All entries below are to be set down again, identical to the source.

START Data records

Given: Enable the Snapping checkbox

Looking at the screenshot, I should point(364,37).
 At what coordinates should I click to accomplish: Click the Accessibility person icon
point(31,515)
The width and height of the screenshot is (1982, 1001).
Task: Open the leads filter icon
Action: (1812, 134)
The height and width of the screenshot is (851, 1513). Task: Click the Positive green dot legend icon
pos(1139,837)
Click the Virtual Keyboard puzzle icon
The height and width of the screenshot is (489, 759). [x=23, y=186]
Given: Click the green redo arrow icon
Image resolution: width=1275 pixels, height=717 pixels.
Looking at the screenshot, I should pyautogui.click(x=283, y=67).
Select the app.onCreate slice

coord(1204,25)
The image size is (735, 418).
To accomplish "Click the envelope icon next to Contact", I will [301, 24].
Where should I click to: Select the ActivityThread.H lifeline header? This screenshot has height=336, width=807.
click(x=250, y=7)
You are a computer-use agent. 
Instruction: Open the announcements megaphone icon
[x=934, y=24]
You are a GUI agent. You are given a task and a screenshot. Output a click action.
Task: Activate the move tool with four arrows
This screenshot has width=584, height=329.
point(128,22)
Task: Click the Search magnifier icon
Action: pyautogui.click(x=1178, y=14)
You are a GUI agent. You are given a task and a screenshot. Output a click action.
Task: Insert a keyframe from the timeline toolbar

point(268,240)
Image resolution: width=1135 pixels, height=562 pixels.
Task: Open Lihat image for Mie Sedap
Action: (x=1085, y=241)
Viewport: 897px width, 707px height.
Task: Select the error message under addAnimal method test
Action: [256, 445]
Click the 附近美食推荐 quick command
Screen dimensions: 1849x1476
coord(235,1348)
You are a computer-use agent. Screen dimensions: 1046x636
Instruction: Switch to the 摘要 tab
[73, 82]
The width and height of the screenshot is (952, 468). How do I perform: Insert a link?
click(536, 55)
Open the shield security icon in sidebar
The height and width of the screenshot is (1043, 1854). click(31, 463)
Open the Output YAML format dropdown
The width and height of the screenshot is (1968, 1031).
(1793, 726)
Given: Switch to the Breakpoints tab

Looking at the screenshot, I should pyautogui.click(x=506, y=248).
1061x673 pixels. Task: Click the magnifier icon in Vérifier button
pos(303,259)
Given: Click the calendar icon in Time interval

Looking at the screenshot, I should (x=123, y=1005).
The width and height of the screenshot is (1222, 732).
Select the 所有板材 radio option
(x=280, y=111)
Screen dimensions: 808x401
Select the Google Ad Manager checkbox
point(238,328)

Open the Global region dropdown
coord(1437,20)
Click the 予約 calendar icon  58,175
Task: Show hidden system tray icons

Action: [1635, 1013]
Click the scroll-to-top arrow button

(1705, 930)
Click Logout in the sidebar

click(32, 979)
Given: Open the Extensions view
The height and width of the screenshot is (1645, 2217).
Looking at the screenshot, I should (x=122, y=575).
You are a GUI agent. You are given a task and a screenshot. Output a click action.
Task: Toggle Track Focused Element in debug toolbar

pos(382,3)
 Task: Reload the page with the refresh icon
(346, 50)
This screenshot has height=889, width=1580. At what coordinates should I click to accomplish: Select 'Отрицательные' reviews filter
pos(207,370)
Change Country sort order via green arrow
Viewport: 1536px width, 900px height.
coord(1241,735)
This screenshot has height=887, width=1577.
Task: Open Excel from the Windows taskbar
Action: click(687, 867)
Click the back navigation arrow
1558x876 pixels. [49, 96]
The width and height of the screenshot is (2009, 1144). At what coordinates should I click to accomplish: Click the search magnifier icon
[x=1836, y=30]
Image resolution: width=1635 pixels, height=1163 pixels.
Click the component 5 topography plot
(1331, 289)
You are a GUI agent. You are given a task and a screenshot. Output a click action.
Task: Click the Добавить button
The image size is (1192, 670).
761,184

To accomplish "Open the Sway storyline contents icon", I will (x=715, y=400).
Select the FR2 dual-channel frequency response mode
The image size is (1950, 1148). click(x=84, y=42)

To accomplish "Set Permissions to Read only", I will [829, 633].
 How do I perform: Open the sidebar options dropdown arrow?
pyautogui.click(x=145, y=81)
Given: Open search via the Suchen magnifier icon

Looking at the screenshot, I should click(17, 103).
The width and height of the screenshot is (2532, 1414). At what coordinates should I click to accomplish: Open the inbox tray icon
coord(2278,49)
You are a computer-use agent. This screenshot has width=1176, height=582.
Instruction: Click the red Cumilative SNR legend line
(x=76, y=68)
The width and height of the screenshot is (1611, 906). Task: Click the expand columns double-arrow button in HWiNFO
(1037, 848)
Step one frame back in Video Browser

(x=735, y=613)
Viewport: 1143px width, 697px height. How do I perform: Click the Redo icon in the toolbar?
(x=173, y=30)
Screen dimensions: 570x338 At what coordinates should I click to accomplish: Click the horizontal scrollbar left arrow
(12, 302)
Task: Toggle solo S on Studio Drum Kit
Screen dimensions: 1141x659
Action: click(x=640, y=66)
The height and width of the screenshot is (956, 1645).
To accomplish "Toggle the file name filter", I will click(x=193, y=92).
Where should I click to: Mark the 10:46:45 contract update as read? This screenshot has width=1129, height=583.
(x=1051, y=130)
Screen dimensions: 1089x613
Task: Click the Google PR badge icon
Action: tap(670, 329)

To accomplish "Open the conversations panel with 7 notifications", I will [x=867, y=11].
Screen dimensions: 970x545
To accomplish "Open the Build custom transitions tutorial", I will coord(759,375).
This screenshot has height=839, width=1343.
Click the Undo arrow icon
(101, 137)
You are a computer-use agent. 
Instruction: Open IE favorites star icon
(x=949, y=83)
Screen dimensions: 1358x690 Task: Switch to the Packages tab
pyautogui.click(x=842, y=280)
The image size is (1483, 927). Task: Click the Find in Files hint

END Data records

▶ **Task answer**
Given: Enable the Snapping checkbox

Looking at the screenshot, I should point(364,37).
 At what coordinates should I click to accomplish: Click the Accessibility person icon
point(31,515)
The width and height of the screenshot is (1982, 1001).
Task: Open the leads filter icon
Action: (1812, 134)
The height and width of the screenshot is (851, 1513). Task: Click the Positive green dot legend icon
pos(1139,837)
Click the Virtual Keyboard puzzle icon
The height and width of the screenshot is (489, 759). [x=23, y=186]
Given: Click the green redo arrow icon
Image resolution: width=1275 pixels, height=717 pixels.
Looking at the screenshot, I should pyautogui.click(x=283, y=67).
Select the app.onCreate slice

coord(1204,25)
The image size is (735, 418).
To accomplish "Click the envelope icon next to Contact", I will [301, 24].
Where should I click to: Select the ActivityThread.H lifeline header? This screenshot has height=336, width=807.
click(x=250, y=7)
You are a computer-use agent. 
Instruction: Open the announcements megaphone icon
[x=934, y=24]
You are a GUI agent. You are given a task and a screenshot. Output a click action.
Task: Activate the move tool with four arrows
This screenshot has width=584, height=329.
point(128,22)
Task: Click the Search magnifier icon
Action: pyautogui.click(x=1178, y=14)
You are a GUI agent. You are given a task and a screenshot. Output a click action.
Task: Insert a keyframe from the timeline toolbar

point(268,240)
Image resolution: width=1135 pixels, height=562 pixels.
Task: Open Lihat image for Mie Sedap
Action: (x=1085, y=241)
Viewport: 897px width, 707px height.
Task: Select the error message under addAnimal method test
Action: [256, 445]
Click the 附近美食推荐 quick command
Screen dimensions: 1849x1476
coord(235,1348)
You are a computer-use agent. Screen dimensions: 1046x636
Instruction: Switch to the 摘要 tab
[73, 82]
The width and height of the screenshot is (952, 468). How do I perform: Insert a link?
click(536, 55)
Open the shield security icon in sidebar
The height and width of the screenshot is (1043, 1854). click(31, 463)
Open the Output YAML format dropdown
The width and height of the screenshot is (1968, 1031).
(1793, 726)
Given: Switch to the Breakpoints tab

Looking at the screenshot, I should pyautogui.click(x=506, y=248).
1061x673 pixels. Task: Click the magnifier icon in Vérifier button
pos(303,259)
Given: Click the calendar icon in Time interval

Looking at the screenshot, I should (x=123, y=1005).
The width and height of the screenshot is (1222, 732).
Select the 所有板材 radio option
(x=280, y=111)
Screen dimensions: 808x401
Select the Google Ad Manager checkbox
point(238,328)

Open the Global region dropdown
coord(1437,20)
Click the 予約 calendar icon  58,175
Task: Show hidden system tray icons

Action: [1635, 1013]
Click the scroll-to-top arrow button

(1705, 930)
Click Logout in the sidebar

click(32, 979)
Given: Open the Extensions view
The height and width of the screenshot is (1645, 2217).
Looking at the screenshot, I should (x=122, y=575).
You are a GUI agent. You are given a task and a screenshot. Output a click action.
Task: Toggle Track Focused Element in debug toolbar

pos(382,3)
 Task: Reload the page with the refresh icon
(346, 50)
This screenshot has height=889, width=1580. At what coordinates should I click to accomplish: Select 'Отрицательные' reviews filter
pos(207,370)
Change Country sort order via green arrow
Viewport: 1536px width, 900px height.
coord(1241,735)
This screenshot has height=887, width=1577.
Task: Open Excel from the Windows taskbar
Action: click(687, 867)
Click the back navigation arrow
1558x876 pixels. [49, 96]
The width and height of the screenshot is (2009, 1144). At what coordinates should I click to accomplish: Click the search magnifier icon
[x=1836, y=30]
Image resolution: width=1635 pixels, height=1163 pixels.
Click the component 5 topography plot
(1331, 289)
You are a GUI agent. You are given a task and a screenshot. Output a click action.
Task: Click the Добавить button
The image size is (1192, 670).
761,184

To accomplish "Open the Sway storyline contents icon", I will (x=715, y=400).
Select the FR2 dual-channel frequency response mode
The image size is (1950, 1148). click(x=84, y=42)

To accomplish "Set Permissions to Read only", I will [829, 633].
 How do I perform: Open the sidebar options dropdown arrow?
pyautogui.click(x=145, y=81)
Given: Open search via the Suchen magnifier icon

Looking at the screenshot, I should click(17, 103).
The width and height of the screenshot is (2532, 1414). At what coordinates should I click to accomplish: Open the inbox tray icon
coord(2278,49)
You are a computer-use agent. This screenshot has width=1176, height=582.
Instruction: Click the red Cumilative SNR legend line
(x=76, y=68)
The width and height of the screenshot is (1611, 906). Task: Click the expand columns double-arrow button in HWiNFO
(1037, 848)
Step one frame back in Video Browser

(x=735, y=613)
Viewport: 1143px width, 697px height. How do I perform: Click the Redo icon in the toolbar?
(x=173, y=30)
Screen dimensions: 570x338 At what coordinates should I click to accomplish: Click the horizontal scrollbar left arrow
(12, 302)
Task: Toggle solo S on Studio Drum Kit
Screen dimensions: 1141x659
Action: click(x=640, y=66)
The height and width of the screenshot is (956, 1645).
To accomplish "Toggle the file name filter", I will click(x=193, y=92).
Where should I click to: Mark the 10:46:45 contract update as read? This screenshot has width=1129, height=583.
(x=1051, y=130)
Screen dimensions: 1089x613
Task: Click the Google PR badge icon
Action: tap(670, 329)

To accomplish "Open the conversations panel with 7 notifications", I will [x=867, y=11].
Screen dimensions: 970x545
To accomplish "Open the Build custom transitions tutorial", I will coord(759,375).
This screenshot has height=839, width=1343.
Click the Undo arrow icon
(101, 137)
You are a computer-use agent. 
Instruction: Open IE favorites star icon
(x=949, y=83)
Screen dimensions: 1358x690 Task: Switch to the Packages tab
pyautogui.click(x=842, y=280)
The image size is (1483, 927). Task: Click the Find in Files hint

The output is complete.